I just can’t get here. A lot of it is the time factor, the minutes speed by as I try to catch them – laughing at me as they skip off over my shoulder never to be captured or seen again. I feel like I’m in the middle of some huge life dilemma but I can’t put a finger on what it is and I can’t pick a direction. That’s a bad thing for a Taurus to have to admit. I still have my center, the core of what I am and what I believe in, but the life dilemma is hanging out there, waiting for me to make up my mind and make a positive move…
I am off to Vegas tomorrow, fairly early, for a dental visit – ain’t it sweet? And the truck driving duo made home last weekend. We have some plans. Riot is in lockdown thanks to she-parental.

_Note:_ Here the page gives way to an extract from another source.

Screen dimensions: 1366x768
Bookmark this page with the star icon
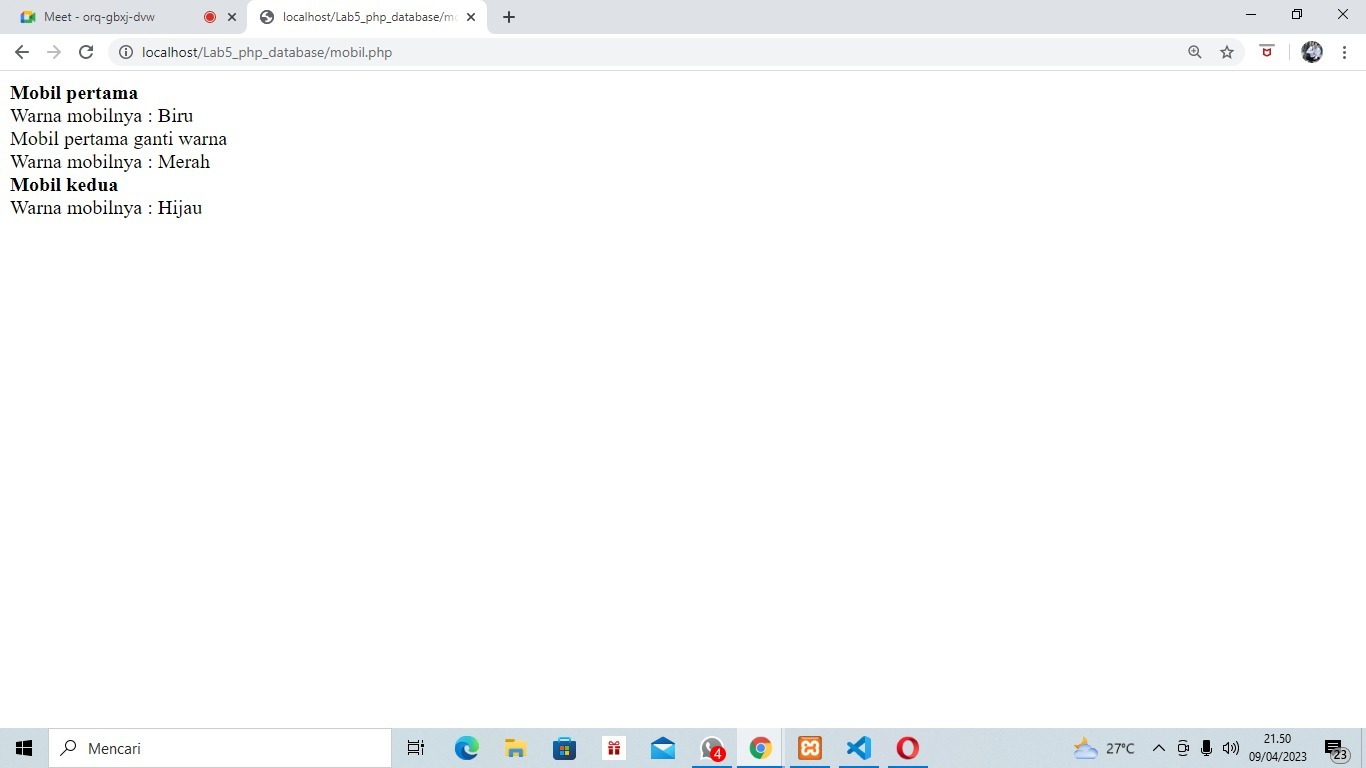click(x=1226, y=52)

I’m not sure I will ever pen a book about poker dealing, but I should pen one about fucked up people and relationships…ahhh…but a lot of that is at the poker table, right?
I can’t stay tonight. I hope to be back with more direction and focus next time I visit Tango. Stay well everyone, take a sanity pill and do deep breathing exercises five times a day…oh wait…that’s my prescription for myself.
Hang in there, Linda. Laugh right back at those minutes. They’re just an illusion, anyway.
Hey, Linda! Take this question as the joke it is: Are you putting your money where your mouth is?